Raporda, 2010 yılında büyük oranda yüksek büyümenin beraberinde getirmiş olduğu bir sorun olan cari açığın, iktisadi faaliyetlerin bir hayli hareketli olarak devam ettiği 2011'de de artış eğilimini sürdüreceğinin beklenmesi gerektiği, Türkiye'de Mart 2011 sonu itibariyle, zaten yüksek olan 2010 yılındaki cari açığın iki katına, 22 milyar dolar bandına kadar çıktığı kaydedilerek, ''Kendiliğinden çözüm beklentisiyle konunun piyasa akışına bırakılarak ötelenecek bir boyutunun kalmadığı anlaşılmaktadır. Bu bağlamda cari açık şu an için finanse edilebilir olarak gözükse de, konuyla ilgili olarak TCMB'nin aldığı tedbirlerin yanı sıra, özellikle yapısal problemleri çözücü ek önlemlerin de alınması önem arz etmektedir'' denildi.

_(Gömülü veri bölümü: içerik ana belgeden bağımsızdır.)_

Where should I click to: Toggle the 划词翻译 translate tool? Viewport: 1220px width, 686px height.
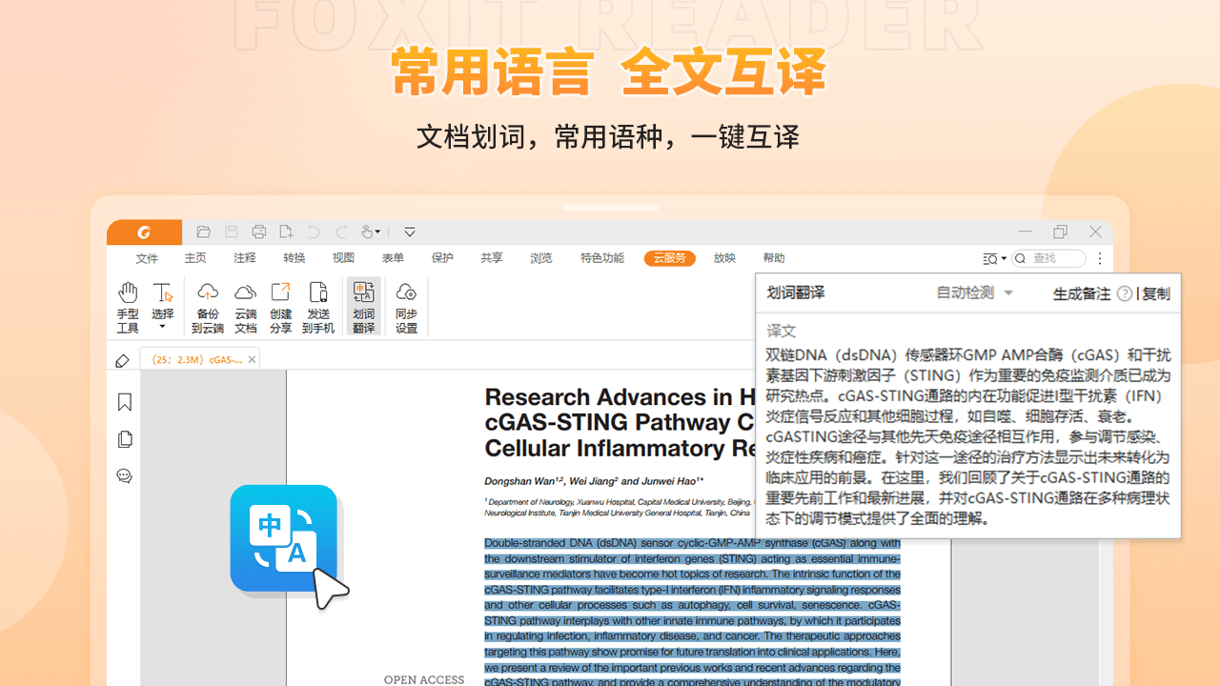[x=363, y=306]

Türkiye'de cari açığı ele alırken, öncelikler sorununun asla ihmal edilmemesi gerektiği vurgulanan raporda, Türkiye'nin önceliğinin, uzun yıllar hasret kaldığı ve aslında bugün şikayet edilen her şeyin başı olarak görülmesi gerekenin makro ekonomik istikrarın temin edilmesi ve derinleştirilmesi gereği olduğu, Türkiye'nni finansal ve fiyat istikrarının temini, sürdürülebilir büyümenin tesisi için sermaye hareketleri serbestisi ile bağımsız para politikası ve enflasyon hedeflemesi rejimini seçtiği, bu şartlar altında dalgalı kur rejimini de bu paradigmanın zaruri bir bileşeni olarak benimsediği, Türkiye'nin bu şartlar altında soğukkanlı olarak bu paradigmanın oluşturduğu yan etkileri anlaması ve bunun nasıl idare edileceğini ortaya koyması gerektiği belirtildi.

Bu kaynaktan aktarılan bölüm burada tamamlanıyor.